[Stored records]
====

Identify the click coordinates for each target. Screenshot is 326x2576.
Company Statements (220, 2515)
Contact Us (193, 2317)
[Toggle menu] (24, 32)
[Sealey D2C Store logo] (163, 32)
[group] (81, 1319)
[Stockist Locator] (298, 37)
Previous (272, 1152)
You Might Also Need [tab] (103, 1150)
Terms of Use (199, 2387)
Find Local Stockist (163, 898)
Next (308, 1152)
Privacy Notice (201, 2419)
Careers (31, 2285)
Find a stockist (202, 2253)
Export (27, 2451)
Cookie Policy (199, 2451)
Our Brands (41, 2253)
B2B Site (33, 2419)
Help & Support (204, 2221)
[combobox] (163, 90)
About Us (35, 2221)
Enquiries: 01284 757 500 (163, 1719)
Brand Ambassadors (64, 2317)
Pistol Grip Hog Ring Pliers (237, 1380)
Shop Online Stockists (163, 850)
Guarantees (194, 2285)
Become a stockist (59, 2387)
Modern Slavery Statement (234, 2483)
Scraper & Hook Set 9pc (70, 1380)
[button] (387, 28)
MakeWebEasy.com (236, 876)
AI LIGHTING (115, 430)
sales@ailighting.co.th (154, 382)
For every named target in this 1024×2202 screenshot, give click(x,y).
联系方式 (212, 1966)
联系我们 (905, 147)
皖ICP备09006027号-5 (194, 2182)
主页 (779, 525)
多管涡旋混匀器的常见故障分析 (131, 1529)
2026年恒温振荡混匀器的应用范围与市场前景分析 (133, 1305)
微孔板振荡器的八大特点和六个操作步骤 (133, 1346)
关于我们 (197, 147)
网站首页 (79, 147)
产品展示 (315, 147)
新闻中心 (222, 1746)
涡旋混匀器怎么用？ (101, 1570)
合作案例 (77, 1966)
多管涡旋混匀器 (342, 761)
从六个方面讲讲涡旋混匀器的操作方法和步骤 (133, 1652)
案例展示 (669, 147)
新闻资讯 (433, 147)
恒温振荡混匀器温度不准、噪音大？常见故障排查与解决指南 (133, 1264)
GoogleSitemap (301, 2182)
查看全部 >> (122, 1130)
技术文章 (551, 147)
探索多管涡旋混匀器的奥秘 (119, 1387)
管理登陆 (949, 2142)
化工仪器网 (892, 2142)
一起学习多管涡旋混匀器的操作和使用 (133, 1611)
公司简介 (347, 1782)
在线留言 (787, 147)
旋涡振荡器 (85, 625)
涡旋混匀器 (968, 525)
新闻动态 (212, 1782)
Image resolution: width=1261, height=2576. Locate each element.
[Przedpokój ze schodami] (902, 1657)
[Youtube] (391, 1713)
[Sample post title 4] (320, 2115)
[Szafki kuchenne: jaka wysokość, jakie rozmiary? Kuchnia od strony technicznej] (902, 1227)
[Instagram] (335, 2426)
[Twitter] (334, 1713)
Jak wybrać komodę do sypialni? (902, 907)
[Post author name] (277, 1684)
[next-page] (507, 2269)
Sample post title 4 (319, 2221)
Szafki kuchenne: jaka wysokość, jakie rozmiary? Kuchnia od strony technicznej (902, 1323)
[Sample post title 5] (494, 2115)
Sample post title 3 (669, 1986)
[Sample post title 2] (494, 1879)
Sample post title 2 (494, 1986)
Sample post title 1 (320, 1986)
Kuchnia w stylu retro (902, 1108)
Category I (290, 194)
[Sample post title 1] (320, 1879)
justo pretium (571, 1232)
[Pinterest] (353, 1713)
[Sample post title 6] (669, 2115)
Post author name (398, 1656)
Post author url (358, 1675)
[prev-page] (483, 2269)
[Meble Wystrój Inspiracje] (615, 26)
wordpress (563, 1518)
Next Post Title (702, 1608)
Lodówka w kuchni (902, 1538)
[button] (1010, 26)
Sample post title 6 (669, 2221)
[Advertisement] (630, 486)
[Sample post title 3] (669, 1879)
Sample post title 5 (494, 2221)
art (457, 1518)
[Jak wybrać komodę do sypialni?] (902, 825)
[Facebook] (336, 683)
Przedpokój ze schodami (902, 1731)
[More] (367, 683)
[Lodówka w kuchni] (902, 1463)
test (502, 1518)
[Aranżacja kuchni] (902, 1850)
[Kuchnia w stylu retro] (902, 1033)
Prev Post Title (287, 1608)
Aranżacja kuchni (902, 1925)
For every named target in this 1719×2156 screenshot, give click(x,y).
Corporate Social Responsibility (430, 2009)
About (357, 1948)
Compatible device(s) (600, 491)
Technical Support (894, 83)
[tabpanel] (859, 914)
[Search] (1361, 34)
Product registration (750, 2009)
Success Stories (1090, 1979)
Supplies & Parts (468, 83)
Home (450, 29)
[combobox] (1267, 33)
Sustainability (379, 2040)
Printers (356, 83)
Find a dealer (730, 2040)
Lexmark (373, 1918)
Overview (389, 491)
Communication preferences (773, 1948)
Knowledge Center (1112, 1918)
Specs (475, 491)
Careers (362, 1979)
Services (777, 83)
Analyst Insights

====

Directions: The records above are to be duplicated exactly, every one of them.

Expected output:
Identify the click coordinates for each target. Screenshot is 326x2576.
Company Statements (220, 2515)
Contact Us (193, 2317)
[Toggle menu] (24, 32)
[Sealey D2C Store logo] (163, 32)
[group] (81, 1319)
[Stockist Locator] (298, 37)
Previous (272, 1152)
You Might Also Need [tab] (103, 1150)
Terms of Use (199, 2387)
Find Local Stockist (163, 898)
Next (308, 1152)
Privacy Notice (201, 2419)
Careers (31, 2285)
Find a stockist (202, 2253)
Export (27, 2451)
Cookie Policy (199, 2451)
Our Brands (41, 2253)
B2B Site (33, 2419)
Help & Support (204, 2221)
[combobox] (163, 90)
About Us (35, 2221)
Enquiries: 01284 757 500 (163, 1719)
Brand Ambassadors (64, 2317)
Pistol Grip Hog Ring Pliers (237, 1380)
Shop Online Stockists (163, 850)
Guarantees (194, 2285)
Become a stockist (59, 2387)
Modern Slavery Statement (234, 2483)
Scraper & Hook Set 9pc (70, 1380)
[button] (387, 28)
MakeWebEasy.com (236, 876)
AI LIGHTING (115, 430)
sales@ailighting.co.th (154, 382)
For every named target in this 1024×2202 screenshot, give click(x,y).
联系方式 (212, 1966)
联系我们 (905, 147)
皖ICP备09006027号-5 (194, 2182)
主页 (779, 525)
多管涡旋混匀器的常见故障分析 (131, 1529)
2026年恒温振荡混匀器的应用范围与市场前景分析 (133, 1305)
微孔板振荡器的八大特点和六个操作步骤 (133, 1346)
关于我们 (197, 147)
网站首页 (79, 147)
产品展示 (315, 147)
新闻中心 (222, 1746)
涡旋混匀器怎么用？ (101, 1570)
合作案例 (77, 1966)
多管涡旋混匀器 (342, 761)
从六个方面讲讲涡旋混匀器的操作方法和步骤 (133, 1652)
案例展示 (669, 147)
新闻资讯 (433, 147)
恒温振荡混匀器温度不准、噪音大？常见故障排查与解决指南 (133, 1264)
GoogleSitemap (301, 2182)
查看全部 >> (122, 1130)
技术文章 (551, 147)
探索多管涡旋混匀器的奥秘 (119, 1387)
管理登陆 (949, 2142)
化工仪器网 (892, 2142)
一起学习多管涡旋混匀器的操作和使用 (133, 1611)
公司简介 (347, 1782)
在线留言 (787, 147)
旋涡振荡器 (85, 625)
涡旋混匀器 (968, 525)
新闻动态 (212, 1782)
Image resolution: width=1261, height=2576. Locate each element.
[Przedpokój ze schodami] (902, 1657)
[Youtube] (391, 1713)
[Sample post title 4] (320, 2115)
[Szafki kuchenne: jaka wysokość, jakie rozmiary? Kuchnia od strony technicznej] (902, 1227)
[Instagram] (335, 2426)
[Twitter] (334, 1713)
Jak wybrać komodę do sypialni? (902, 907)
[Post author name] (277, 1684)
[next-page] (507, 2269)
Sample post title 4 (319, 2221)
Szafki kuchenne: jaka wysokość, jakie rozmiary? Kuchnia od strony technicznej (902, 1323)
[Sample post title 5] (494, 2115)
Sample post title 3 (669, 1986)
[Sample post title 2] (494, 1879)
Sample post title 2 (494, 1986)
Sample post title 1 (320, 1986)
Kuchnia w stylu retro (902, 1108)
Category I (290, 194)
[Sample post title 1] (320, 1879)
justo pretium (571, 1232)
[Pinterest] (353, 1713)
[Sample post title 6] (669, 2115)
Post author name (398, 1656)
Post author url (358, 1675)
[prev-page] (483, 2269)
[Meble Wystrój Inspiracje] (615, 26)
wordpress (563, 1518)
Next Post Title (702, 1608)
Lodówka w kuchni (902, 1538)
[button] (1010, 26)
Sample post title 6 (669, 2221)
[Advertisement] (630, 486)
[Sample post title 3] (669, 1879)
Sample post title 5 (494, 2221)
art (457, 1518)
[Jak wybrać komodę do sypialni?] (902, 825)
[Facebook] (336, 683)
Przedpokój ze schodami (902, 1731)
[More] (367, 683)
[Lodówka w kuchni] (902, 1463)
test (502, 1518)
[Aranżacja kuchni] (902, 1850)
[Kuchnia w stylu retro] (902, 1033)
Prev Post Title (287, 1608)
Aranżacja kuchni (902, 1925)
For every named target in this 1719×2156 screenshot, give click(x,y).
Corporate Social Responsibility (430, 2009)
About (357, 1948)
Compatible device(s) (600, 491)
Technical Support (894, 83)
[tabpanel] (859, 914)
[Search] (1361, 34)
Product registration (750, 2009)
Success Stories (1090, 1979)
Supplies & Parts (468, 83)
Home (450, 29)
[combobox] (1267, 33)
Sustainability (379, 2040)
Printers (356, 83)
Find a dealer (730, 2040)
Lexmark (373, 1918)
Overview (389, 491)
Communication preferences (773, 1948)
Knowledge Center (1112, 1918)
Specs (475, 491)
Careers (362, 1979)
Services (777, 83)
Analyst Insights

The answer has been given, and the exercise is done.